Fri 7:00 PM in Plaza III (Three)—A Science Fiction Curriculum For New Comers

Science Fiction authors list the core books and concepts for an understanding of the Science Fiction genre.
Michael J. Walsh (mod), Walter Hunt, Ted Rickles, Gail Z. Martin, Michael Swanwick

Fri 8:00 PM in Plaza II (Two)—Zombie Jamboree

Jane Austen spinning in her grave. The current fascination of all things zombie.
Tony Finan (mod), Michael Swanwick, D.E. Christman, James Chambers, Jonathan Maberry

Sat 1:00 PM in Executive Suite 623—MIchael Swanwick Reading

Sat 8:00 PM in Plaza I (One)—Insert Tab B Into Slot A

The treatment of sex in Science Fiction.
Victoria Janssen (mod), Lawrence M. Schoen, Michael Swanwick, Stephanie Burke, Lee Gilliland

Sat 9:00 PM in Plaza I (One)—The Art Of The Collaboration

What is it like to write with another writer and develop a unique voice which is not that of either partner but something new? Various authors who have collaborated explain how it is done.
Michael Swanwick (mod), Keith R.A. DeCandido, Mike McPhail, Chris Pisano, Brian Koscienski

Sun 12:00 PM in Plaza V (Five)—Why Isn't Science Fiction More International?

We aren't seeing many translations. We aren't seeing many stories from non-English speaking authors. What are we missing?
Michael Swanwick (mod), Darrell Schweitzer, Michael F. Flynn, Phillip Thorne

Sun 2:00 PM in Executive Suite 823—Microfiction: The Next Big Thing?

A number of magazines have opened dedicated to the art of the quick-fic. Pros and cons of flash fiction (under 1,000 words), nanofiction (under 40 words), and Twitter fiction (under 140 characters).
Nathan Lilly (mod), Michael Swanwick, Ef Deal, Dina Leacock, Jared Axelrod

I'll see y'all there! Don't be too shy to say hi.



Keith Ferrell said...

Wish I was going to be at Philcon so I could say "Hi!"

Wish even more that I could be a fly on the panel at the Core Texts discussion.

My recommendations would be

Wells's The Time Machine (for its vistas of time and space, and the matter-of-factness of even poetic tone that Wells brought to -- invented? -- sf)

Stewart's Earth Abides (for its ability to hold non sf-readers, as well as it themes, still unsurpassed)

Bester's Demolished Man or Dick's Ubik< to show one side of where modern sf came from, and Herbert's Dune and Clarke's Childhood's End to show the other. It would be nice to have a bit of Simak, simply to help keep him from being forgotten

Anything (almost) by Wolfe, Malzberg, or Aldiss to show what the field can be.

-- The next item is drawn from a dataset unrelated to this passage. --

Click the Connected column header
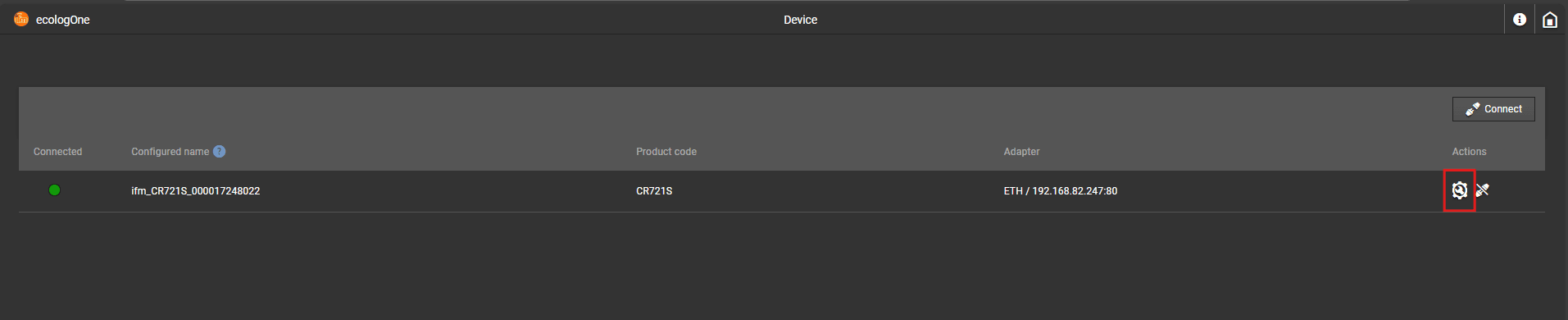The image size is (1568, 320). coord(57,152)
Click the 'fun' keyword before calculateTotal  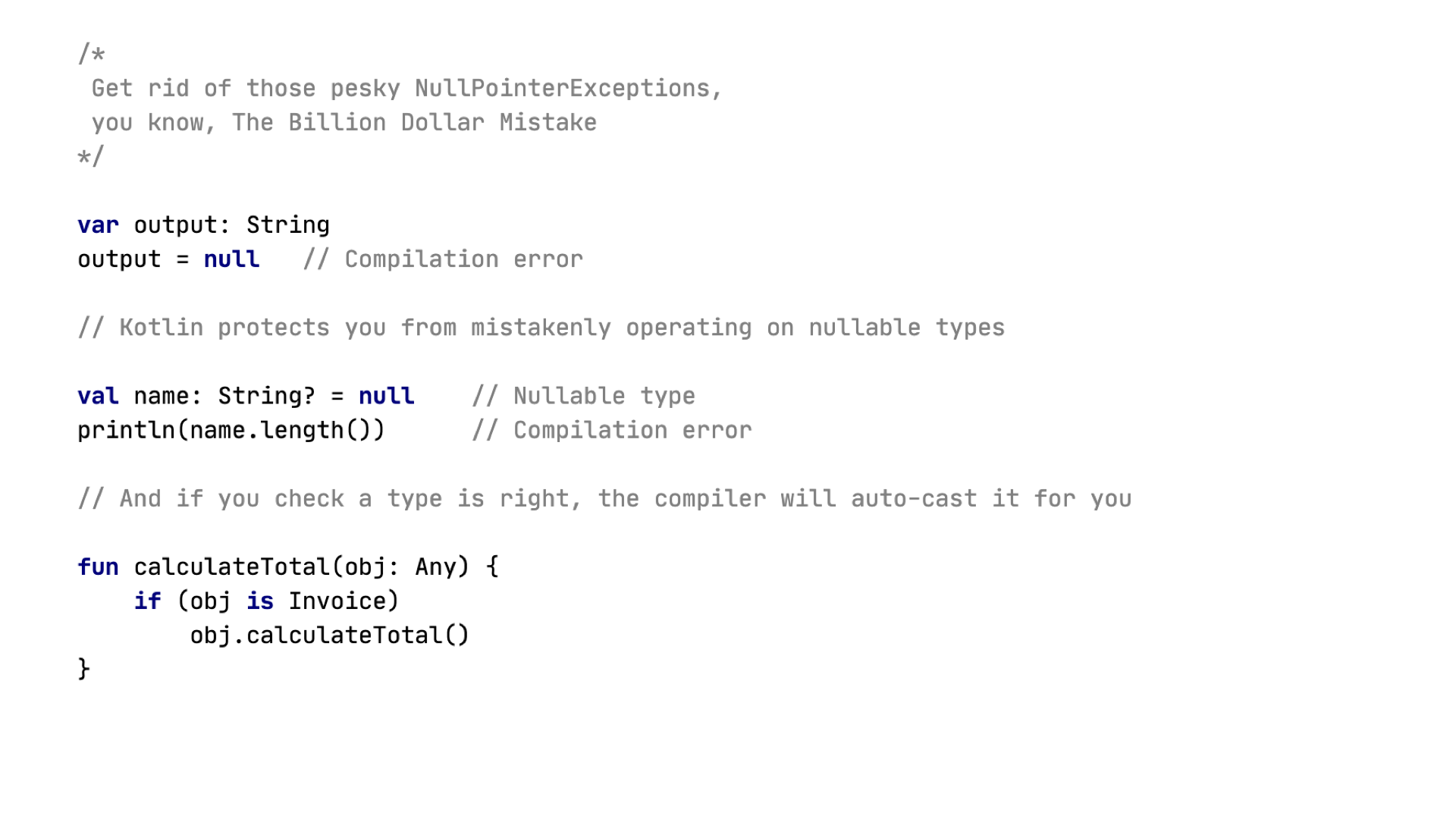click(98, 567)
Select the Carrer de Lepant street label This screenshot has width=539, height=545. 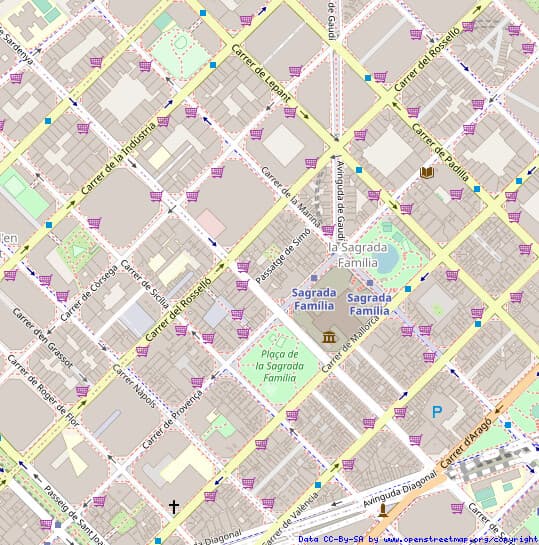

A good thick anthology such as Hartwell and Kramer's Science Fiction Century would give a broader glimpse of the field's various and varied threads and strains (in more than one sense).

And then Gardner's New Space Opera to show the real versions of what most non-sf readers think sf is.

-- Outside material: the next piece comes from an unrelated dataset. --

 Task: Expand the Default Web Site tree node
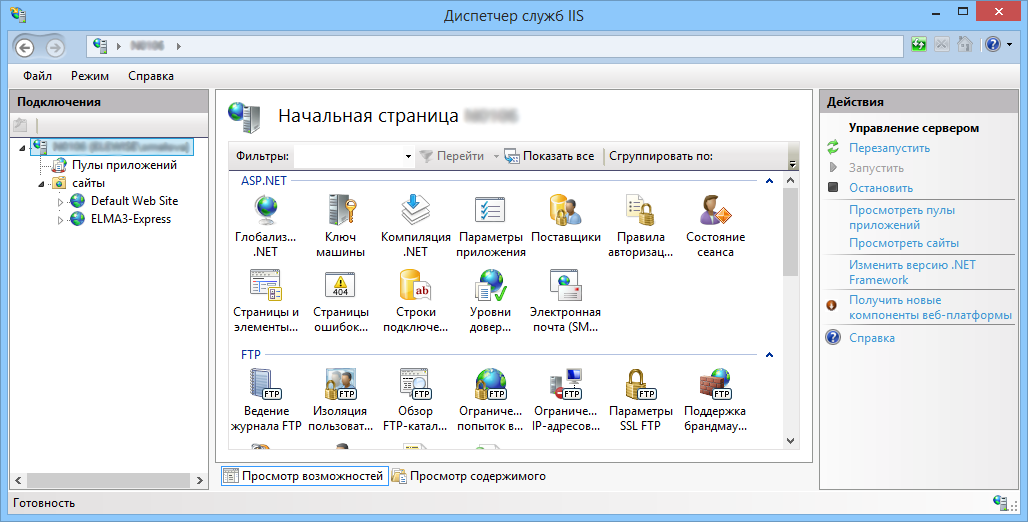[60, 202]
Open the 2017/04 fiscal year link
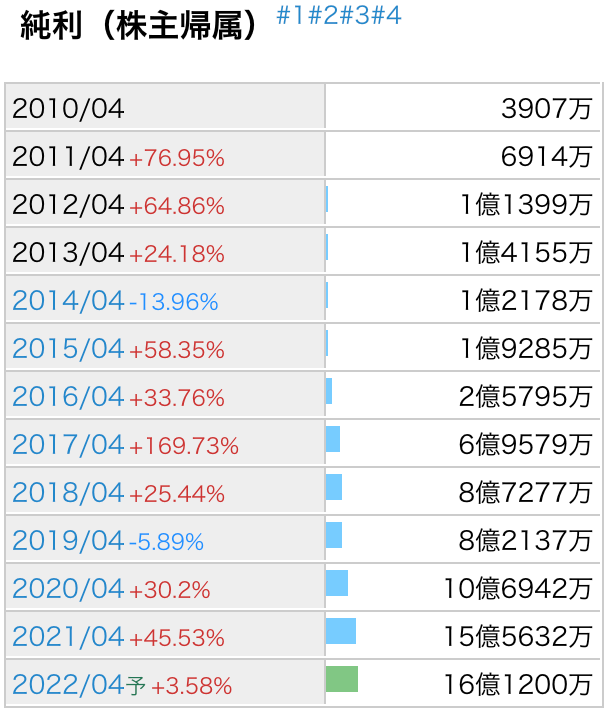The height and width of the screenshot is (716, 608). (x=68, y=445)
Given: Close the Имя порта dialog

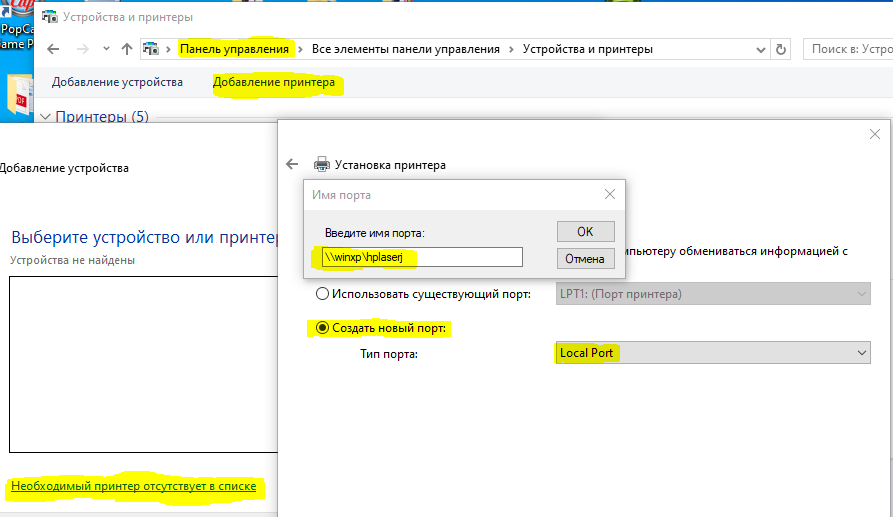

Of course one of Gardner or David's recent Year's Best volumes would show what the field is now.

And considering how important short fiction is to the field, the core list for non-readers should include their subscribing to each and every one of the magazines.

Have a great panel!

Michael Swanwick said...

Thanks, Keith. I'll use this as my core to build around.

Ahhh, Simak! Isaac Asimov believed he would be remembered long after Asimov himself was forgotten. So it's ironic that he was half-forgotten in Asimov's lifetime. I think I'll recommend City which, though not his best-written book, is still the one that strikes deepest into the heart.

There's a great discussion to be had here, particularly if the other panelists were told about the panel in advance. I'll keep my fingers crossed.

Keith Ferrell said...

I'll keep my fingers crossed for the other panelists too. Hope all goes well. (And there's a panel out there at some future con, about Simak himself -- Way Station and Time And Again would be good ones to mention after City; when Jim Frenkel was launching one of his lines he picked Cosmic Engineers for reprint; King's Under The Dome shares a ploy (sic)with All Flesh Is Grass -- and what's lost when we forget him. And others.)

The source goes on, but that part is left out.